Review: The Crafty Poet By Diane Lockward

Most artists worry at one point or another that they will lose their creative spark, that if they are not working actively at their chosen art, they will find themselves alienated from whatever impetus that caused them to create art in the first place.

In The Crafty Poet by Diane Lockward, poet Michelle Biting writes, “I worry I will slip out of the creative zone I’ve worked so hard to tap–ideas will fade, metaphors atrophy–I’ll wake up an exile from my own poetry country” (19). Biting then suggests that the poet who finds herself in this poetic desert try the practice of scratching, to write down snippets on the fly: images, overheard conversations, random thoughts.

Theodore Roethke kept a practice similar to scratching. He would write down disparate lines in his notebook until he had gathered enough of them to create a poem. This practice is what my own writing has turned into lately while teaching four sections of English Composition. I’ve been writing down fleeting images and thoughts while my students do a free-write warm up at the beginning of class.

Scratching is one of many craft tips Diane Lockward has collected in her volume, The Crafty Poet, A Portable Workshop (Wind Publications, 2013). As she explains in her introduction, the book grew out of a monthly newsletter she writes through her well-known poetry blog, Blogalicious. Each of the ten chapters revolves around a different aspect of poetic craft: generating material, diction, sound, voice, imagery and figurative language, going deep/adding layers, syntax, line/stanza, revision, and writer’s block/revision.

The craft tips included in each chapter come from highly regarded, nationally known poets. The book includes 27 craft tips followed by a poem, also from accomplished, well-known poets, many of whom are or have been their state’s poet laureate. After the poem comes a writing prompt. Besides the poems by established poets, Lockward has included sample poems written by readers of her monthly newsletter who followed the suggested prompts.

Because there are so many poems by innovative, contemporary poets, The Crafty Poet is more than a portable workshop; it is an anthology of poems written in the kind of fresh, rich, and lively language we writers want to emulate.

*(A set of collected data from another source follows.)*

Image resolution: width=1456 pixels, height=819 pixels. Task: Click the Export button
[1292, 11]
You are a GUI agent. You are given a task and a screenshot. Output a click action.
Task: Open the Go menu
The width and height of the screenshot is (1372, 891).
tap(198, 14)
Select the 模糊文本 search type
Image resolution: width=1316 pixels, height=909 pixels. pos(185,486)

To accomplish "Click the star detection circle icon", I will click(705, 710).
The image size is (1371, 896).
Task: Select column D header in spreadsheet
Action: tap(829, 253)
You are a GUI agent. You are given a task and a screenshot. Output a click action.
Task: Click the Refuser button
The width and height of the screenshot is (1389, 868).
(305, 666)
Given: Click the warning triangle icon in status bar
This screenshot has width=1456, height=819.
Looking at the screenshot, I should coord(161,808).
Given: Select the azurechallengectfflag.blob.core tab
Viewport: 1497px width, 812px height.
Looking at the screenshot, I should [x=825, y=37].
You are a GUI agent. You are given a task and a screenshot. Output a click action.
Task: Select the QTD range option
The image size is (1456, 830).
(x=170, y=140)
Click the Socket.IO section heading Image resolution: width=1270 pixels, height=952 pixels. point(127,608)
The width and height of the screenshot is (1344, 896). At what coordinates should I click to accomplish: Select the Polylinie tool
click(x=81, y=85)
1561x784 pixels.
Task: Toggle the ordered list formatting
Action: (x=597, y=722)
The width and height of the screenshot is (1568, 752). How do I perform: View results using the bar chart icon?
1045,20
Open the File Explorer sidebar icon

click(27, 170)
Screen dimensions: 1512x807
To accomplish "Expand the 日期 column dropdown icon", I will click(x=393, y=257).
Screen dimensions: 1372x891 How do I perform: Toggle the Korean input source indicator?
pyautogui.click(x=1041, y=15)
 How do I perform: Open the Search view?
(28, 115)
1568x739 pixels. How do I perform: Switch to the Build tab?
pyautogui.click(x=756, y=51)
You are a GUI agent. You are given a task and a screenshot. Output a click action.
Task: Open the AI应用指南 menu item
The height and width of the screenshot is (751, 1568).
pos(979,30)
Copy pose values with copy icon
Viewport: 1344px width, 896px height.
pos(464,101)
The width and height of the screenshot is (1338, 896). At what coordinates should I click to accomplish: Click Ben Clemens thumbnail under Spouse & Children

Now that I have a break from a semester of teaching English Composition I, I have my eye on several of the prompts in this book. I’m thinking of starting with Kim Addonizio’s “Sonnenizio on a Line From Drayton.” Lockward explains, “a sonnenizio is a form invented by Kim Addonizio. As it’s name suggests, its form is a spin-off of the sonnet” (61).

Now the fun begins–to look for a line from a sonnet to jumpstart my poem. I intend to spend my winter break mining the many craft tips in The Crafty Poet. With Lockward’s guidebook by my side, there’s no way I’ll find myself “in exile from my own poetry country.”